1. Honesty about sin and struggle can serve as a warning.
Paul’s letter to the Corinthians unabashedly calls out many sins of their forefathers. He wasn’t trying to sensationalize sin or create tantalizing sermon illustrations. Simply, he encouraged the believers with this,
Now these things took place as examples for us, that we might not desire evil as they did. Do not be idolaters as some of them were. (1 Cor. 10:6–7)
Later on in verse 14, Paul, like a true spiritual father who loves them says, “Therefore, my beloved, flee from idolatry.”
Leaders, when we open up our lives, sharing the general contours of temptations and sin, it can serve as a merciful warning to the women we lead. Remember, we’re not advocating for an open mic night where you spill out all the details of marital difficulty, sexual and emotional temptations, or the specifics of your sinful thoughts. We do not create environments that encourage women (or ourselves) to share publicly what we aren’t willing to share in more detail with godly, trusted friends.
We’re all at risk of falling asleep spiritually, slowly making friends with temptation or sin, rather than running from it so as to kill it. When women hear you describe your own ongoing need for Jesus and that you are desperate for the gospel of grace on a daily basis, it serves to wake them up.
Leaders cultivate healthy transparency among their communities by modeling it because they’re motivated to warn women about the reality of sin.
2. Christ-motivated transparency can woo women toward Jesus.
How many of us have been drawn to God’s merciful love through David’s confession in Psalm 51? Who else has been strengthened and motivated to persevere through Paul’s honesty about suffering and personal struggle? He allowed the Corinthians to know he had been afflicted and burdened (2 Cor. 1:1–10), and that he had a thorn in the flesh to keep him humble (2 Cor. 12:7).
Notice that the takeaway from reading Paul’s vulnerable testimonies isn’t the specifics of his afflictions, nor the Corinthians’ own.
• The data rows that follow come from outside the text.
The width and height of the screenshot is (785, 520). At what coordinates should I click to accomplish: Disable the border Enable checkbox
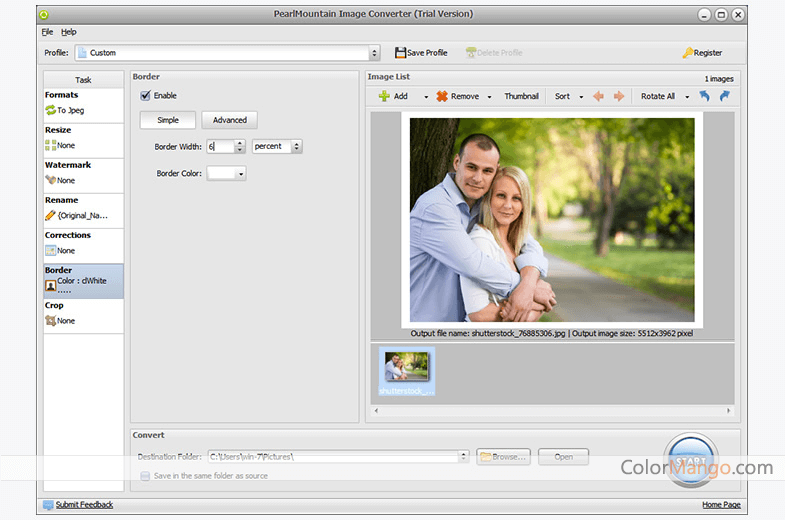(146, 96)
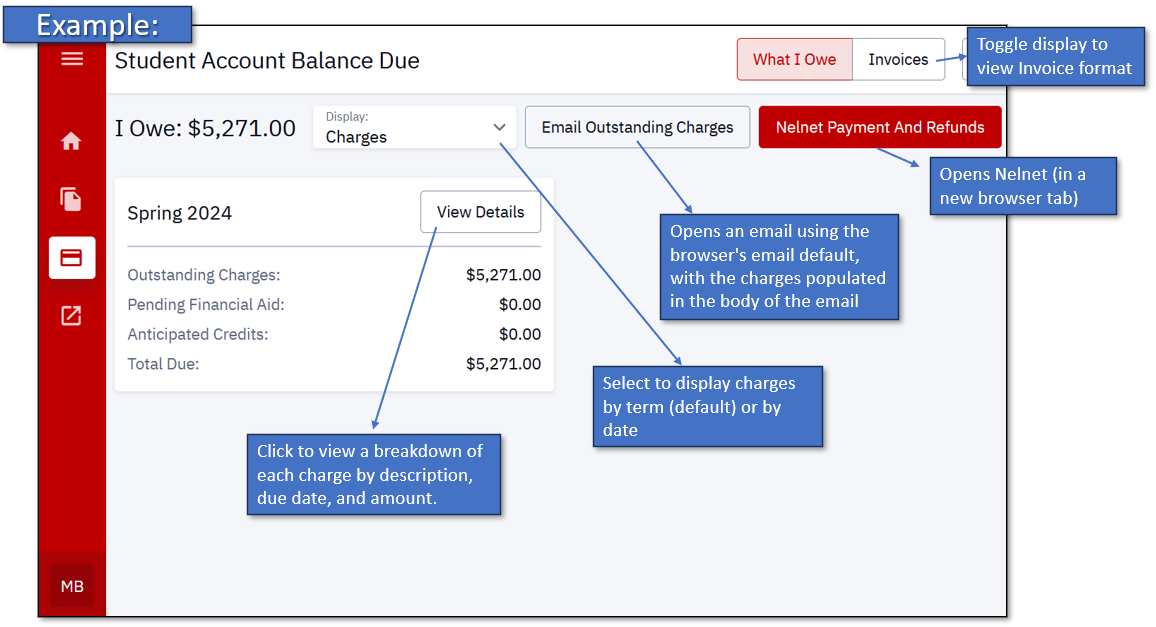This screenshot has height=627, width=1156.
Task: Open the hamburger menu in the sidebar
Action: [72, 59]
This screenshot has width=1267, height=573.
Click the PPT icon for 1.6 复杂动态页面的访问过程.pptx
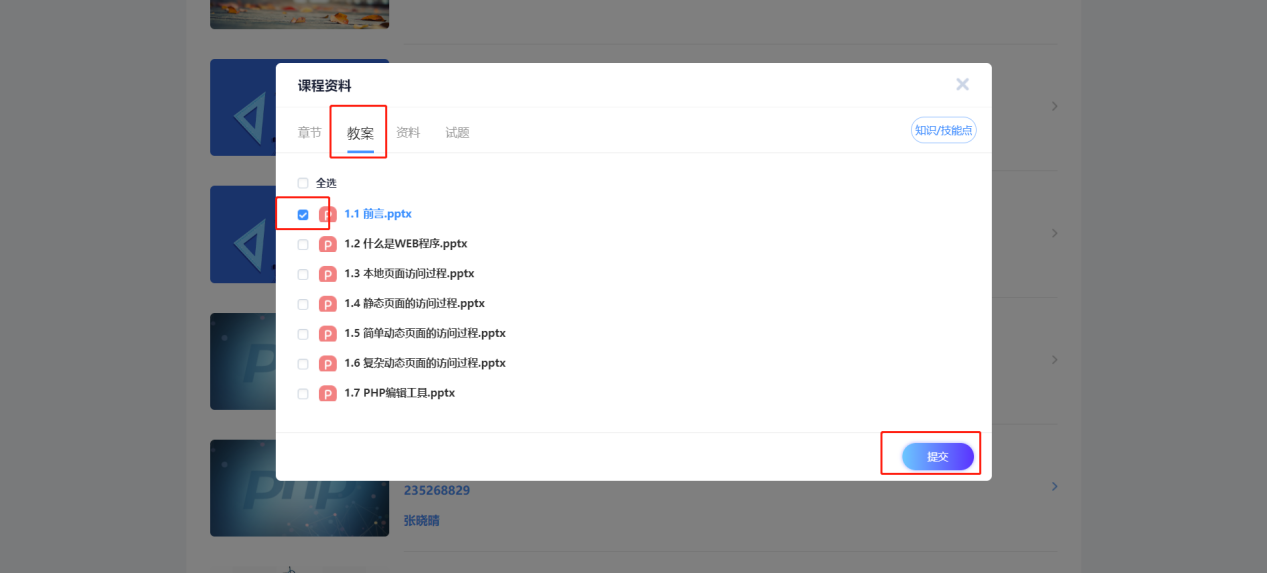point(327,364)
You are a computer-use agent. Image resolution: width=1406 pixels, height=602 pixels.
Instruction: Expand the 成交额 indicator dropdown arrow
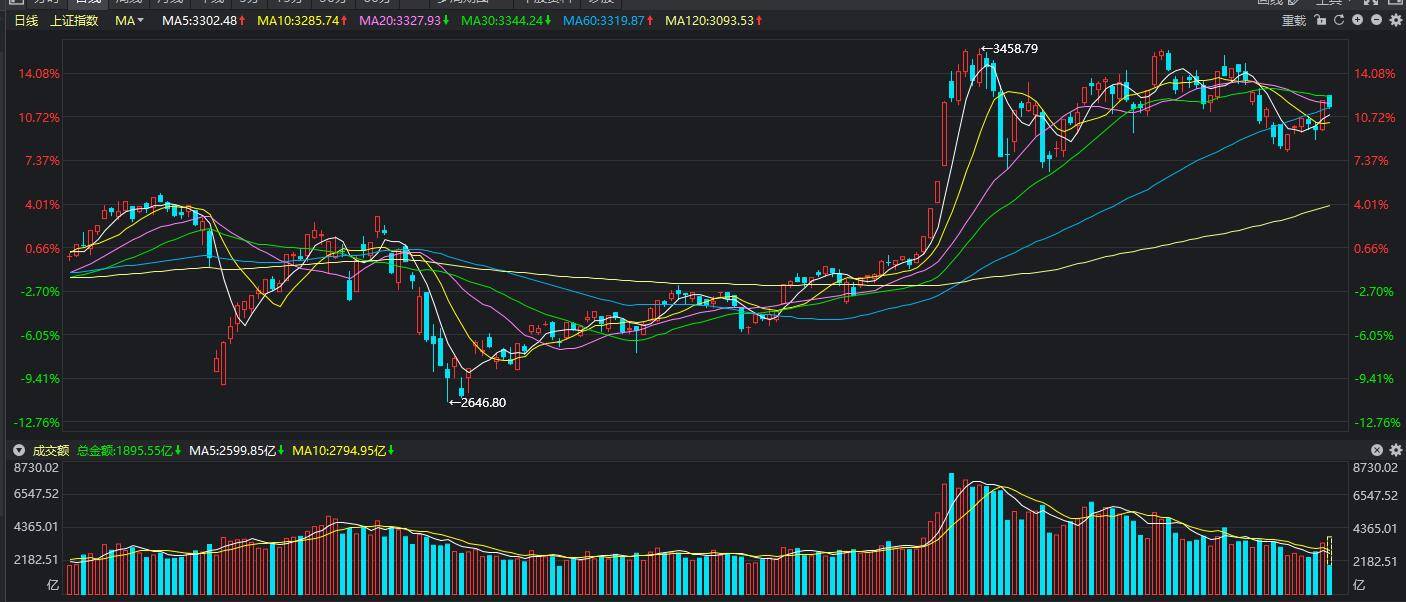coord(18,451)
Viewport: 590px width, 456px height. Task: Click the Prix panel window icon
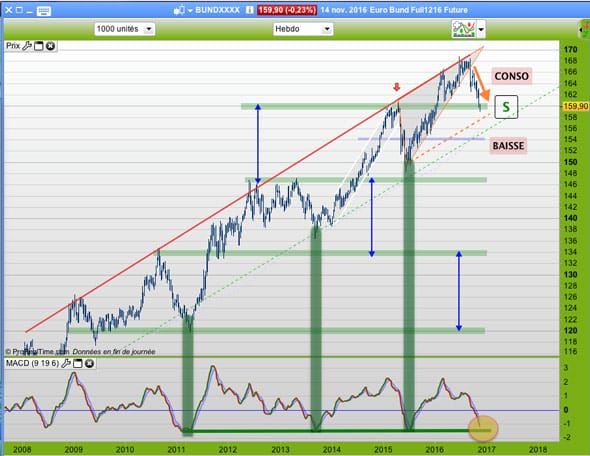tap(38, 46)
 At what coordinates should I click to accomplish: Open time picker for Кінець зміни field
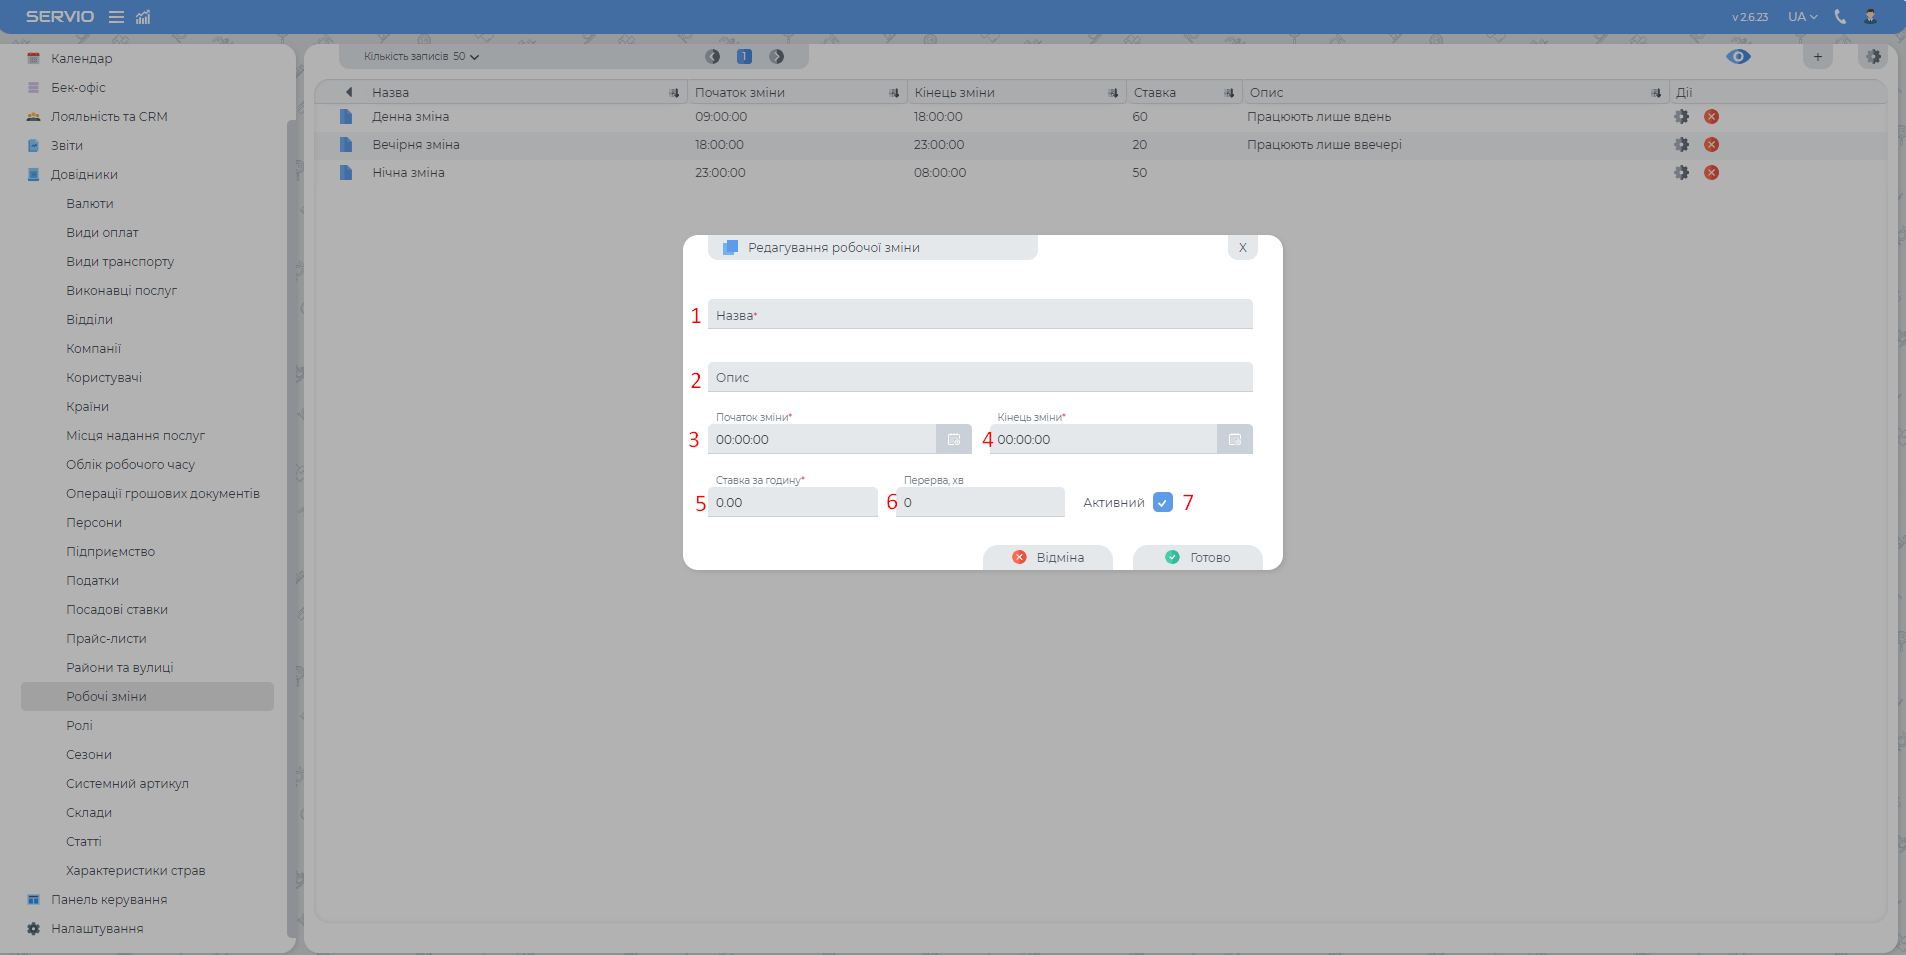click(1234, 440)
His goal was to point them to our great God, the Father of mercy and compassion, and to His Son Jesus.
Should you encourage your teachers and small group leaders to share about their lives in this way? To honestly reveal areas of suffering and pain in such a way that points beyond ourselves toward Christ? To be vulnerable in a way that simultaneously elevates and normalizes our call to identify with Christ in his sufferings? Yes! Women will be wooed toward the Lord as a Savior who understands and is not shocked by our struggles when we consistently demonstrate courage to be honest about our lives. Christ-motivated transparency allows women to see us as real people, at the same time allowing them to see through us to the One who redeems, heals, transforms, and gives hope!
For This Life Only
Paul famously described the Christian life as a crackable, unimpressive clay jar made glorious because of the treasure it contained. While we live now, we humbly bring into the light our cracks, weaknesses, and struggles. The goal, sisters, is to point to the Treasure within, who one day will make all things new and known.
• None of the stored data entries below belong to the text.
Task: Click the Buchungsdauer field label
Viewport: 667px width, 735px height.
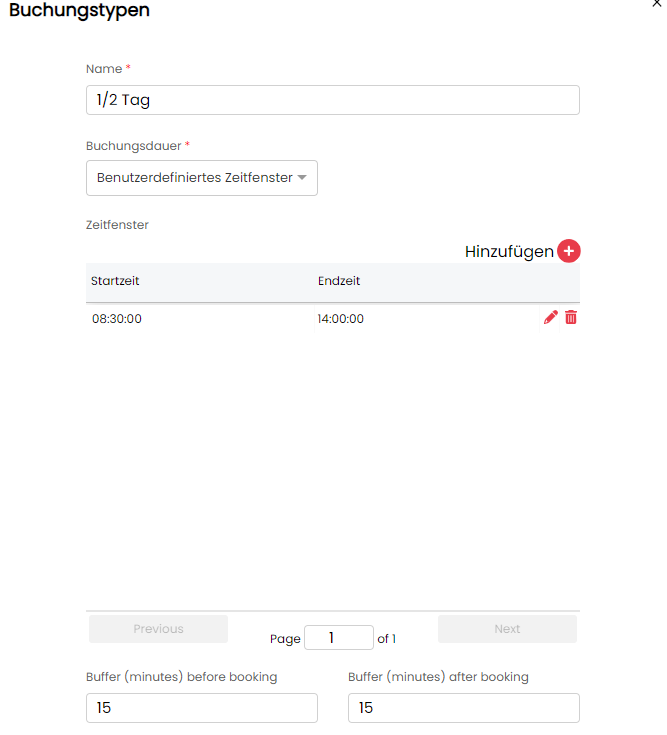Action: point(133,146)
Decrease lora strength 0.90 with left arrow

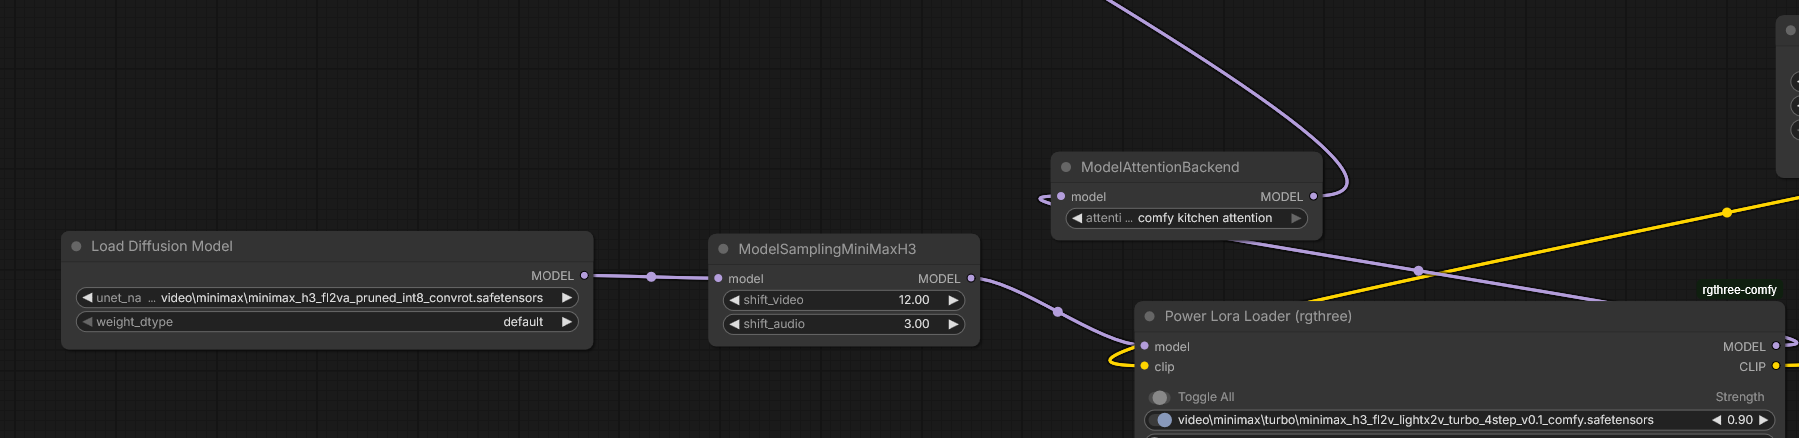tap(1717, 420)
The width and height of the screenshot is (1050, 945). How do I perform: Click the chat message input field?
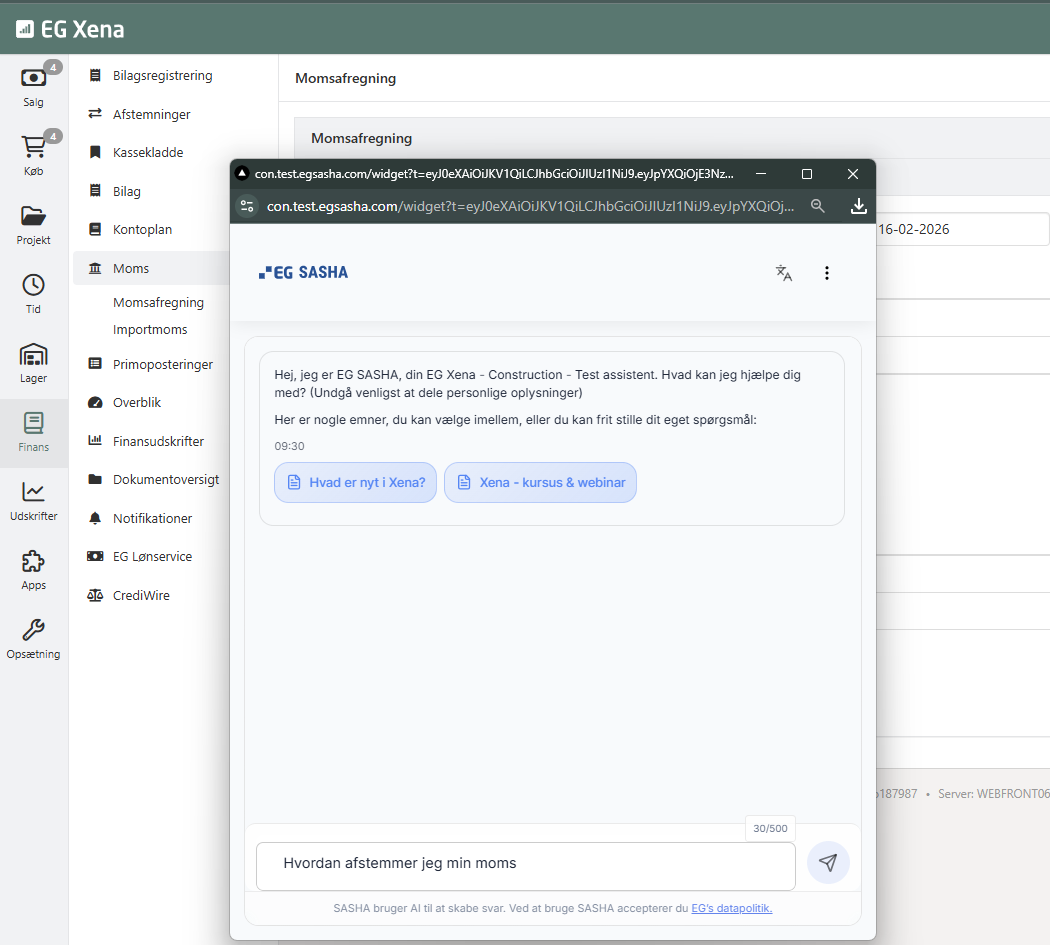click(525, 864)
So we do not lose heart. Though our outer self is wasting away, our inner self is being renewed day by day. For this light momentary affliction is preparing for us an eternal weight of glory beyond all comparison, as we look not to the things that are seen but to the things that are unseen. For the things that are seen are transient, but the things that are unseen are eternal. (2 Cor. 4:16–18)
We prepare for eternity by warning and wooing women toward the worthiness of trusting God with our pain and turning from sin. Communities focused on Christ-centered, Christ-motivated transparency point toward eternity as we confess and celebrate through our afflictions that this life is temporary; real life is yet to come!